Problem requirements:
Every record is to be restated exactly, with nothing left out.

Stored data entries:

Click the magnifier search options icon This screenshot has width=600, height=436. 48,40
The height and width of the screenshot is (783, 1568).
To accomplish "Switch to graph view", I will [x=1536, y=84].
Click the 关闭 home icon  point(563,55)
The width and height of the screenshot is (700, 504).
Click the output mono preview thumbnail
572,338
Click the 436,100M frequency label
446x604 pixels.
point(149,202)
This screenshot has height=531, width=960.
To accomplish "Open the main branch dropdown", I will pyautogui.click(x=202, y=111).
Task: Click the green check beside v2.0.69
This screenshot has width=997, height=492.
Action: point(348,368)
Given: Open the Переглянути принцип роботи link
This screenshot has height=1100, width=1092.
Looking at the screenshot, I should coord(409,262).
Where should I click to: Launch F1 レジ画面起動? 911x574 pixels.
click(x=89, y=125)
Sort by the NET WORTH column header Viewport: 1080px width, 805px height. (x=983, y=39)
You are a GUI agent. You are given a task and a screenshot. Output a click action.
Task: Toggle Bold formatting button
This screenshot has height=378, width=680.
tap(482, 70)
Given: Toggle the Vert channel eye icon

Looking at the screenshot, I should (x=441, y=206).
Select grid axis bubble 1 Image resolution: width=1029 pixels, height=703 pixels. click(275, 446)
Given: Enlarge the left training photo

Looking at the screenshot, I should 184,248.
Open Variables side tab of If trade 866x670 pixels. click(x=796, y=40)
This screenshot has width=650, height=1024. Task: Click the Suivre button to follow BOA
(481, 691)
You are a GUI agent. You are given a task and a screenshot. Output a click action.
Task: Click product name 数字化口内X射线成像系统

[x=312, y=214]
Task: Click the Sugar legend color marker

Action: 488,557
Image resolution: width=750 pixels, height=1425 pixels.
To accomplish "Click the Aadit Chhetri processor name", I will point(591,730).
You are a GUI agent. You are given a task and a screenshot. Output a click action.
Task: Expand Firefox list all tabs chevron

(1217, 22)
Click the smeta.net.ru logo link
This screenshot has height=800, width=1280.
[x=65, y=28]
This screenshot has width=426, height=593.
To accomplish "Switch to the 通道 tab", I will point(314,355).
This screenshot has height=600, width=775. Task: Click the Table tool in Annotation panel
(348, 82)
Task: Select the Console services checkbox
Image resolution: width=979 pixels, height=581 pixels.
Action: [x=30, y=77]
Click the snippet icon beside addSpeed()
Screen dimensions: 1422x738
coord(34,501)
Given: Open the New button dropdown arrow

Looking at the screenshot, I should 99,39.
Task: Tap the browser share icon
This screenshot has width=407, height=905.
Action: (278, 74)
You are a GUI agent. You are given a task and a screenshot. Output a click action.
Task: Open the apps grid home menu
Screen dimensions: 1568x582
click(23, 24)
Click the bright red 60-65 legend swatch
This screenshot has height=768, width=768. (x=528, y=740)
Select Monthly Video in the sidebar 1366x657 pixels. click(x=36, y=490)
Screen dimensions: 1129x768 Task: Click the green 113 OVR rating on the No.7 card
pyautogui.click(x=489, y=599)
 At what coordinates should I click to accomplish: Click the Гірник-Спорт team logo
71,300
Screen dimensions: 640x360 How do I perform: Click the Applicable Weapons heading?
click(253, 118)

Solution below:
Click the magnifier search options icon This screenshot has width=600, height=436. 48,40
The height and width of the screenshot is (783, 1568).
To accomplish "Switch to graph view", I will [x=1536, y=84].
Click the 关闭 home icon  point(563,55)
The width and height of the screenshot is (700, 504).
Click the output mono preview thumbnail
572,338
Click the 436,100M frequency label
446x604 pixels.
point(149,202)
This screenshot has height=531, width=960.
To accomplish "Open the main branch dropdown", I will pyautogui.click(x=202, y=111).
Task: Click the green check beside v2.0.69
This screenshot has width=997, height=492.
Action: point(348,368)
Given: Open the Переглянути принцип роботи link
This screenshot has height=1100, width=1092.
Looking at the screenshot, I should coord(409,262).
Where should I click to: Launch F1 レジ画面起動? 911x574 pixels.
click(x=89, y=125)
Sort by the NET WORTH column header Viewport: 1080px width, 805px height. (x=983, y=39)
You are a GUI agent. You are given a task and a screenshot. Output a click action.
Task: Toggle Bold formatting button
This screenshot has height=378, width=680.
tap(482, 70)
Given: Toggle the Vert channel eye icon

Looking at the screenshot, I should (x=441, y=206).
Select grid axis bubble 1 Image resolution: width=1029 pixels, height=703 pixels. click(275, 446)
Given: Enlarge the left training photo

Looking at the screenshot, I should 184,248.
Open Variables side tab of If trade 866x670 pixels. click(x=796, y=40)
This screenshot has width=650, height=1024. Task: Click the Suivre button to follow BOA
(481, 691)
You are a GUI agent. You are given a task and a screenshot. Output a click action.
Task: Click product name 数字化口内X射线成像系统

[x=312, y=214]
Task: Click the Sugar legend color marker

Action: 488,557
Image resolution: width=750 pixels, height=1425 pixels.
To accomplish "Click the Aadit Chhetri processor name", I will point(591,730).
You are a GUI agent. You are given a task and a screenshot. Output a click action.
Task: Expand Firefox list all tabs chevron

(1217, 22)
Click the smeta.net.ru logo link
This screenshot has height=800, width=1280.
[x=65, y=28]
This screenshot has width=426, height=593.
To accomplish "Switch to the 通道 tab", I will point(314,355).
This screenshot has height=600, width=775. Task: Click the Table tool in Annotation panel
(348, 82)
Task: Select the Console services checkbox
Image resolution: width=979 pixels, height=581 pixels.
Action: [x=30, y=77]
Click the snippet icon beside addSpeed()
Screen dimensions: 1422x738
coord(34,501)
Given: Open the New button dropdown arrow

Looking at the screenshot, I should 99,39.
Task: Tap the browser share icon
This screenshot has width=407, height=905.
Action: (278, 74)
You are a GUI agent. You are given a task and a screenshot. Output a click action.
Task: Open the apps grid home menu
Screen dimensions: 1568x582
click(23, 24)
Click the bright red 60-65 legend swatch
This screenshot has height=768, width=768. (x=528, y=740)
Select Monthly Video in the sidebar 1366x657 pixels. click(x=36, y=490)
Screen dimensions: 1129x768 Task: Click the green 113 OVR rating on the No.7 card
pyautogui.click(x=489, y=599)
 At what coordinates should I click to accomplish: Click the Гірник-Спорт team logo
71,300
Screen dimensions: 640x360 How do I perform: Click the Applicable Weapons heading?
click(253, 118)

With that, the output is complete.